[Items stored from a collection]
[Start]

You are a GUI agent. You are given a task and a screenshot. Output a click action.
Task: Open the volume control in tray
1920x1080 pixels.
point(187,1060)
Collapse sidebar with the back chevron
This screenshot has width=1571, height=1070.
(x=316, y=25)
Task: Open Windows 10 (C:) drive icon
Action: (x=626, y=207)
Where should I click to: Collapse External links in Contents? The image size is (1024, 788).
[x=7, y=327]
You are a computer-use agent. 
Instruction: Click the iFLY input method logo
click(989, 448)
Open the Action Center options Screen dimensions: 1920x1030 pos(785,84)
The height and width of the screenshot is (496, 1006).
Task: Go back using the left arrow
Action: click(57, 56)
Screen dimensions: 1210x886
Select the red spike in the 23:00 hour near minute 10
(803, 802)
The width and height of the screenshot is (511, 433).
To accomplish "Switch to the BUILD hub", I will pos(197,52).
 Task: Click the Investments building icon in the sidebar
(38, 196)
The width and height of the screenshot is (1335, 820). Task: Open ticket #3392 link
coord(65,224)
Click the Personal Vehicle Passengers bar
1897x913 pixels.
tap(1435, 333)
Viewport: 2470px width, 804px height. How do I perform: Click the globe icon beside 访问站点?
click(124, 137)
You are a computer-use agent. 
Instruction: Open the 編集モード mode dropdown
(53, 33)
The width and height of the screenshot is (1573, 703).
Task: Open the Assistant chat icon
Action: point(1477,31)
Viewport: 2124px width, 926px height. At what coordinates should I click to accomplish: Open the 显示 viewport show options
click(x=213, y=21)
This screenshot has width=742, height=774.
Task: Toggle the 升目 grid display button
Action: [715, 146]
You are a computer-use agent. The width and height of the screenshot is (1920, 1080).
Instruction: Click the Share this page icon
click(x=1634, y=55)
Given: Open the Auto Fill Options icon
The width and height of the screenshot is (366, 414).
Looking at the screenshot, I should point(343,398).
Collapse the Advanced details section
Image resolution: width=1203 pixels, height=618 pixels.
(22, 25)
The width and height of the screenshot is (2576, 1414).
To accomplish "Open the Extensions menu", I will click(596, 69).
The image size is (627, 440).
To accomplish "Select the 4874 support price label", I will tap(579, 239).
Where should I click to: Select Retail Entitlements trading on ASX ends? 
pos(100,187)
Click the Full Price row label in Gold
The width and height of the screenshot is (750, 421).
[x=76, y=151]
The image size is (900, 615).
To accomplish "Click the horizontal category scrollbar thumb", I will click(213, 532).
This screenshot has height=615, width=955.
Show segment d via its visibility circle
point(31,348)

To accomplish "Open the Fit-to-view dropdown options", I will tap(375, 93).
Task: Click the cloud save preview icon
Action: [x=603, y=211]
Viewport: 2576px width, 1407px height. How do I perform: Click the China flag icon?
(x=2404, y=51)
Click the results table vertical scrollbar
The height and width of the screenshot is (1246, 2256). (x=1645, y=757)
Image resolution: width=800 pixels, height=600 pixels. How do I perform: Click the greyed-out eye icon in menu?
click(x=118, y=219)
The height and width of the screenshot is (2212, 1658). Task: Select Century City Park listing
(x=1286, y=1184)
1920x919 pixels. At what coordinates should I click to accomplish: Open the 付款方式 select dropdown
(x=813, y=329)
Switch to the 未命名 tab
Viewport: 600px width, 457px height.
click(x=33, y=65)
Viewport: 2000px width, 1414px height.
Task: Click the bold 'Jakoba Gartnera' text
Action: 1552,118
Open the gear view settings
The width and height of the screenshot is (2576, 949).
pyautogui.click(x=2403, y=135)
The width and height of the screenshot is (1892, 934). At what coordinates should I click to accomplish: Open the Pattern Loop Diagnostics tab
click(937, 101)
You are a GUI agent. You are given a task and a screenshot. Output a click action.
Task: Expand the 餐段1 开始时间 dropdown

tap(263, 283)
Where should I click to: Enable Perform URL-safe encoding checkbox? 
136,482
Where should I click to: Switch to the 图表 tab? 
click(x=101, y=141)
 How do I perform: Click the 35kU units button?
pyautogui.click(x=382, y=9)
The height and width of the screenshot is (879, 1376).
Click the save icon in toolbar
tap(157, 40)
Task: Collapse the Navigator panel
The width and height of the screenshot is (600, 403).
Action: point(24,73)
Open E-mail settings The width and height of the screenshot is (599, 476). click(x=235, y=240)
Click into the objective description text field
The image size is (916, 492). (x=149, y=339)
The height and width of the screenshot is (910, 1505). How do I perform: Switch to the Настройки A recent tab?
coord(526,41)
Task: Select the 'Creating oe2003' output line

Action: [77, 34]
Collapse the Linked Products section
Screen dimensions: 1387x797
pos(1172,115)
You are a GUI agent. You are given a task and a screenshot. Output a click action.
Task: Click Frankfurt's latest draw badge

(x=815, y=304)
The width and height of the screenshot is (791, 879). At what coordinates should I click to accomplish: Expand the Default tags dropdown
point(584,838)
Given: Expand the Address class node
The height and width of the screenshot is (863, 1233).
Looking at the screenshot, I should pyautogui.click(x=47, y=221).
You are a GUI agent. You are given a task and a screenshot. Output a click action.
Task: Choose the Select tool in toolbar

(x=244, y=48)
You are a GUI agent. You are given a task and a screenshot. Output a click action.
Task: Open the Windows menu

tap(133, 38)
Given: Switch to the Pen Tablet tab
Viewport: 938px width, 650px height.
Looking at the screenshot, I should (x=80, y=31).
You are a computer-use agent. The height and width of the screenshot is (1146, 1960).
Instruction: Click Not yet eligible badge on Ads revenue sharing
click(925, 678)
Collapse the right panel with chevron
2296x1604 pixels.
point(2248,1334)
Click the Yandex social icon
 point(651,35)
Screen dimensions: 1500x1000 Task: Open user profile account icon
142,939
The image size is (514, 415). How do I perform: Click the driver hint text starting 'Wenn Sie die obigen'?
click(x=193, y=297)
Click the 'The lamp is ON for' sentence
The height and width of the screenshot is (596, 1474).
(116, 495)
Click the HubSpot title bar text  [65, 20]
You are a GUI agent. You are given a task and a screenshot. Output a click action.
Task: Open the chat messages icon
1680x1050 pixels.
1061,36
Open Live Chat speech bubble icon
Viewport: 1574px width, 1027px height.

[End]

**What is asked**
Render every line of the data above as a Markdown table with the columns Row and Line, numbering the rows and omitting blank lines.

**The output**
| Row | Line |
|---|---|
| 1 | You are a GUI agent. You are given a task and a screenshot. Output a click action. |
| 2 | Task: Open the volume control in tray |
| 3 | 1920x1080 pixels. |
| 4 | point(187,1060) |
| 5 | Collapse sidebar with the back chevron |
| 6 | This screenshot has width=1571, height=1070. |
| 7 | (x=316, y=25) |
| 8 | Task: Open Windows 10 (C:) drive icon |
| 9 | Action: (x=626, y=207) |
| 10 | Where should I click to: Collapse External links in Contents? The image size is (1024, 788). |
| 11 | [x=7, y=327] |
| 12 | You are a computer-use agent.  |
| 13 | Instruction: Click the iFLY input method logo |
| 14 | click(989, 448) |
| 15 | Open the Action Center options Screen dimensions: 1920x1030 pos(785,84) |
| 16 | The height and width of the screenshot is (496, 1006). |
| 17 | Task: Go back using the left arrow |
| 18 | Action: click(57, 56) |
| 19 | Screen dimensions: 1210x886 |
| 20 | Select the red spike in the 23:00 hour near minute 10 |
| 21 | (803, 802) |
| 22 | The width and height of the screenshot is (511, 433). |
| 23 | To accomplish "Switch to the BUILD hub", I will pos(197,52). |
| 24 |  Task: Click the Investments building icon in the sidebar |
| 25 | (38, 196) |
| 26 | The width and height of the screenshot is (1335, 820). Task: Open ticket #3392 link |
| 27 | coord(65,224) |
| 28 | Click the Personal Vehicle Passengers bar |
| 29 | 1897x913 pixels. |
| 30 | tap(1435, 333) |
| 31 | Viewport: 2470px width, 804px height. How do I perform: Click the globe icon beside 访问站点? |
| 32 | click(124, 137) |
| 33 | You are a computer-use agent.  |
| 34 | Instruction: Open the 編集モード mode dropdown |
| 35 | (53, 33) |
| 36 | The width and height of the screenshot is (1573, 703). |
| 37 | Task: Open the Assistant chat icon |
| 38 | Action: point(1477,31) |
| 39 | Viewport: 2124px width, 926px height. At what coordinates should I click to accomplish: Open the 显示 viewport show options |
| 40 | click(x=213, y=21) |
| 41 | This screenshot has width=742, height=774. |
| 42 | Task: Toggle the 升目 grid display button |
| 43 | Action: [715, 146] |
| 44 | You are a computer-use agent. The width and height of the screenshot is (1920, 1080). |
| 45 | Instruction: Click the Share this page icon |
| 46 | click(x=1634, y=55) |
| 47 | Given: Open the Auto Fill Options icon |
| 48 | The width and height of the screenshot is (366, 414). |
| 49 | Looking at the screenshot, I should point(343,398). |
| 50 | Collapse the Advanced details section |
| 51 | Image resolution: width=1203 pixels, height=618 pixels. |
| 52 | (22, 25) |
| 53 | The width and height of the screenshot is (2576, 1414). |
| 54 | To accomplish "Open the Extensions menu", I will click(596, 69). |
| 55 | The image size is (627, 440). |
| 56 | To accomplish "Select the 4874 support price label", I will tap(579, 239). |
| 57 | Where should I click to: Select Retail Entitlements trading on ASX ends?  |
| 58 | pos(100,187) |
| 59 | Click the Full Price row label in Gold |
| 60 | The width and height of the screenshot is (750, 421). |
| 61 | [x=76, y=151] |
| 62 | The image size is (900, 615). |
| 63 | To accomplish "Click the horizontal category scrollbar thumb", I will click(213, 532). |
| 64 | This screenshot has height=615, width=955. |
| 65 | Show segment d via its visibility circle |
| 66 | point(31,348) |
| 67 | To accomplish "Open the Fit-to-view dropdown options", I will tap(375, 93). |
| 68 | Task: Click the cloud save preview icon |
| 69 | Action: [x=603, y=211] |
| 70 | Viewport: 2576px width, 1407px height. How do I perform: Click the China flag icon? |
| 71 | (x=2404, y=51) |
| 72 | Click the results table vertical scrollbar |
| 73 | The height and width of the screenshot is (1246, 2256). (x=1645, y=757) |
| 74 | Image resolution: width=800 pixels, height=600 pixels. How do I perform: Click the greyed-out eye icon in menu? |
| 75 | click(x=118, y=219) |
| 76 | The height and width of the screenshot is (2212, 1658). Task: Select Century City Park listing |
| 77 | (x=1286, y=1184) |
| 78 | 1920x919 pixels. At what coordinates should I click to accomplish: Open the 付款方式 select dropdown |
| 79 | (x=813, y=329) |
| 80 | Switch to the 未命名 tab |
| 81 | Viewport: 600px width, 457px height. |
| 82 | click(x=33, y=65) |
| 83 | Viewport: 2000px width, 1414px height. |
| 84 | Task: Click the bold 'Jakoba Gartnera' text |
| 85 | Action: 1552,118 |
| 86 | Open the gear view settings |
| 87 | The width and height of the screenshot is (2576, 949). |
| 88 | pyautogui.click(x=2403, y=135) |
| 89 | The width and height of the screenshot is (1892, 934). At what coordinates should I click to accomplish: Open the Pattern Loop Diagnostics tab |
| 90 | click(937, 101) |
| 91 | You are a GUI agent. You are given a task and a screenshot. Output a click action. |
| 92 | Task: Expand the 餐段1 开始时间 dropdown |
| 93 | tap(263, 283) |
| 94 | Where should I click to: Enable Perform URL-safe encoding checkbox?  |
| 95 | 136,482 |
| 96 | Where should I click to: Switch to the 图表 tab?  |
| 97 | click(x=101, y=141) |
| 98 |  How do I perform: Click the 35kU units button? |
| 99 | pyautogui.click(x=382, y=9) |
| 100 | The height and width of the screenshot is (879, 1376). |
| 101 | Click the save icon in toolbar |
| 102 | tap(157, 40) |
| 103 | Task: Collapse the Navigator panel |
| 104 | The width and height of the screenshot is (600, 403). |
| 105 | Action: point(24,73) |
| 106 | Open E-mail settings The width and height of the screenshot is (599, 476). click(x=235, y=240) |
| 107 | Click into the objective description text field |
| 108 | The image size is (916, 492). (x=149, y=339) |
| 109 | The height and width of the screenshot is (910, 1505). How do I perform: Switch to the Настройки A recent tab? |
| 110 | coord(526,41) |
| 111 | Task: Select the 'Creating oe2003' output line |
| 112 | Action: [77, 34] |
| 113 | Collapse the Linked Products section |
| 114 | Screen dimensions: 1387x797 |
| 115 | pos(1172,115) |
| 116 | You are a GUI agent. You are given a task and a screenshot. Output a click action. |
| 117 | Task: Click Frankfurt's latest draw badge |
| 118 | (x=815, y=304) |
| 119 | The width and height of the screenshot is (791, 879). At what coordinates should I click to accomplish: Expand the Default tags dropdown |
| 120 | point(584,838) |
| 121 | Given: Expand the Address class node |
| 122 | The height and width of the screenshot is (863, 1233). |
| 123 | Looking at the screenshot, I should pyautogui.click(x=47, y=221). |
| 124 | You are a GUI agent. You are given a task and a screenshot. Output a click action. |
| 125 | Task: Choose the Select tool in toolbar |
| 126 | (x=244, y=48) |
| 127 | You are a GUI agent. You are given a task and a screenshot. Output a click action. |
| 128 | Task: Open the Windows menu |
| 129 | tap(133, 38) |
| 130 | Given: Switch to the Pen Tablet tab |
| 131 | Viewport: 938px width, 650px height. |
| 132 | Looking at the screenshot, I should (x=80, y=31). |
| 133 | You are a computer-use agent. The height and width of the screenshot is (1146, 1960). |
| 134 | Instruction: Click Not yet eligible badge on Ads revenue sharing |
| 135 | click(925, 678) |
| 136 | Collapse the right panel with chevron |
| 137 | 2296x1604 pixels. |
| 138 | point(2248,1334) |
| 139 | Click the Yandex social icon |
| 140 |  point(651,35) |
| 141 | Screen dimensions: 1500x1000 Task: Open user profile account icon |
| 142 | 142,939 |
| 143 | The image size is (514, 415). How do I perform: Click the driver hint text starting 'Wenn Sie die obigen'? |
| 144 | click(x=193, y=297) |
| 145 | Click the 'The lamp is ON for' sentence |
| 146 | The height and width of the screenshot is (596, 1474). |
| 147 | (116, 495) |
| 148 | Click the HubSpot title bar text  [65, 20] |
| 149 | You are a GUI agent. You are given a task and a screenshot. Output a click action. |
| 150 | Task: Open the chat messages icon |
| 151 | 1680x1050 pixels. |
| 152 | 1061,36 |
| 153 | Open Live Chat speech bubble icon |
| 154 | Viewport: 1574px width, 1027px height. |